The Times business section carries an article by Charles Duhigg and David Kocieniewski that is skewed to argue that Apple doesn't pay as much American tax as the Times seems to think it should pay.
Here is the way the Times article frames it: "Apple's domestic tax bill has drawn the interest of corporate tax experts and policy makers because although the majority of Apple's executives, product designers, marketers, employees, research and development operations and retail stores are in the United States, in the past Apple's accountants have found legal ways to allocate about 70 percent of the company's profits overseas, where tax rates are often much lower, according to corporate filings."
What the Times article doesn't report is that, according to Apple's annual report for 2012 (See "Note 8"), of the company's total net sales for 2012 of $156,508 million, $60,949 million were in the United States, while $95,559 million were in China and other countries. In other words, 61% of Apple's sales were overseas.

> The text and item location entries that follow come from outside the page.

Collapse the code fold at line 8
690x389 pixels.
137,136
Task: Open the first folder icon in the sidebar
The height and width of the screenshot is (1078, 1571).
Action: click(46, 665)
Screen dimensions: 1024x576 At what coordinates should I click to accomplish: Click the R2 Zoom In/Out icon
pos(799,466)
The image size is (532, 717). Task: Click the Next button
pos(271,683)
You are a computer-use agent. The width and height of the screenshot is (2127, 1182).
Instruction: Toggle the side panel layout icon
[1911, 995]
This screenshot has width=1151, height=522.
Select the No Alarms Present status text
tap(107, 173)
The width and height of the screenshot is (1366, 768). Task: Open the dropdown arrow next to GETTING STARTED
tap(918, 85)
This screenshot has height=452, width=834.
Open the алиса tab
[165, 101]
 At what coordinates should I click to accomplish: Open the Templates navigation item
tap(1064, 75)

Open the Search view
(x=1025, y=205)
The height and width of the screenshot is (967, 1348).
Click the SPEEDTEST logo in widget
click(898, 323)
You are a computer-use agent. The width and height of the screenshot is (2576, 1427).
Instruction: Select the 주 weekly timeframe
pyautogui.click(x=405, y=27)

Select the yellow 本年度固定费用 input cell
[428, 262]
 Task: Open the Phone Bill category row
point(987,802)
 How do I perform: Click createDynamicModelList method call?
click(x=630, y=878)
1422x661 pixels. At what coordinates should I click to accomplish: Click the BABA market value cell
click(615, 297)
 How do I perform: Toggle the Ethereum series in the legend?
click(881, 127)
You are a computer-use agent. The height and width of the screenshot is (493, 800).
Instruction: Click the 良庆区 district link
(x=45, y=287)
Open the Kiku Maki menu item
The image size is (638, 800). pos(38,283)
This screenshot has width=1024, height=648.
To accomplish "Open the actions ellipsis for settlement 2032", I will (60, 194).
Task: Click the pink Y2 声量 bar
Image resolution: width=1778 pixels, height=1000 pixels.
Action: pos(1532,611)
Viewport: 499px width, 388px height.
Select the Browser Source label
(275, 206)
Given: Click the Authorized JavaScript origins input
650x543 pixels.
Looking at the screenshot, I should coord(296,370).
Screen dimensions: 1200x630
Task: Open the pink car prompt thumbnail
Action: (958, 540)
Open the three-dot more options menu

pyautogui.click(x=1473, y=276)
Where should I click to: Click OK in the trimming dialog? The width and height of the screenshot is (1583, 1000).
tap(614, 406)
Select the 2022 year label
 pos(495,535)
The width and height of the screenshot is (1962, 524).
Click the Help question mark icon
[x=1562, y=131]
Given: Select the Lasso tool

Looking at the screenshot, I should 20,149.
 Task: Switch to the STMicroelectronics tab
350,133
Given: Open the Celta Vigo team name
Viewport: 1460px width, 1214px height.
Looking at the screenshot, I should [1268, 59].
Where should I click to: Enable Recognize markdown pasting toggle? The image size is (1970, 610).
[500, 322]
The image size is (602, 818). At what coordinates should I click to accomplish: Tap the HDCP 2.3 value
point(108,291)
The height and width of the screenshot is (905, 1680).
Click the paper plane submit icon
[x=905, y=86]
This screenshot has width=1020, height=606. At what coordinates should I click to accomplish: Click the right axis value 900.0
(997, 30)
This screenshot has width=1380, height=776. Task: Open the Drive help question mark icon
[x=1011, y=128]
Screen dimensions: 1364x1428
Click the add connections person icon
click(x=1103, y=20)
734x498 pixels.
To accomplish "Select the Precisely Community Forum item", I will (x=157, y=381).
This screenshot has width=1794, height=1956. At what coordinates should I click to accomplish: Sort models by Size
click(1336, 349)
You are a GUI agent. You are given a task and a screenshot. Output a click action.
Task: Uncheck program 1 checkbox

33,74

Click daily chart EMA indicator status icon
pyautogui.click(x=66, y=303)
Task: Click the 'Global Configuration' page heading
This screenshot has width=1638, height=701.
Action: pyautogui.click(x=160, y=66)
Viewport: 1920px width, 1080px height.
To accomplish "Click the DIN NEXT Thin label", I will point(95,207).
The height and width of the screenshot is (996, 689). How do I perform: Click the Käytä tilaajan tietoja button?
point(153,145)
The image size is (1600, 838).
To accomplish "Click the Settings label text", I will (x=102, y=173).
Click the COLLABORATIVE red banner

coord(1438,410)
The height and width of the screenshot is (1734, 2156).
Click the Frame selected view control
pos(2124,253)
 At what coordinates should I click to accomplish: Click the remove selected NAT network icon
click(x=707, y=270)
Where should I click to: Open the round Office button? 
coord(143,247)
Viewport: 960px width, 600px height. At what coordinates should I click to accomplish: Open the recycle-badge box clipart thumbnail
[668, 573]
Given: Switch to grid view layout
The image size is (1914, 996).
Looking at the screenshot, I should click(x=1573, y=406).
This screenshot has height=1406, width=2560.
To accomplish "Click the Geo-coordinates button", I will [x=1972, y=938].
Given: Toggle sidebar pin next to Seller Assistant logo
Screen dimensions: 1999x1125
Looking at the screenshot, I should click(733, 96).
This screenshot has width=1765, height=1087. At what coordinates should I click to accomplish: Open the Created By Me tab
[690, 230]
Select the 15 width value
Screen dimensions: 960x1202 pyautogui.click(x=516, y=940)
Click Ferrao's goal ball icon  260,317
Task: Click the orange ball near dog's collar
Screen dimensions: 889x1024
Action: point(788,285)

Another thing the Times article doesn't report is that in 2012 (See "Note 5" of the annual report), Apple's provision for U.S. income taxes was $13,317 million (about $12 billion federal and about $1 billion state). Its provision for foreign taxes was $713 million.
In other words, here is a company that is doing 61% of its business overseas, but only paying 5% of its taxes overseas. It's doing 39% of its sales in the United States, but it's paying 95% of its taxes in the United States. And the complaint of Senator Carl Levin, Democrat of Michigan, echoed in a New York Times front of the business section article, is that Apple is underpaying American taxes? It's ridiculous. If anyone has a justifiable complaint here, it's the foreign countries, who might reasonably argue that Apple is paying too great of a share of its taxes in the United States, and not enough in the other places it makes money.
The only human being identified in the Times article other than Senator Levin is Martin A. Sullivan, identified by the Times only as "a former Treasury Department economist." Mr. Sullivan worked at the Treasury Department from 1986 to 1988. That's two years, 25 years ago. What he's done for the past 17 years is work at a firm called Tax Analysts, which because it's organized as a non-profit, is tax exempt at the corporate level even though it rakes in lots of money by operating a publishing business selling high-priced subscription-only newsletters to tax lawyers. Mr. Sullivan, like Senator Levin and, apparently, the Times reporters, seems to want Apple to pay more in U.S. taxes.
The article includes a quote from Apple saying the company pays a lot of taxes, but Apple, unlike Senator Levin, doesn't get the benefit of quote in the article from an economist cheering on its point of view.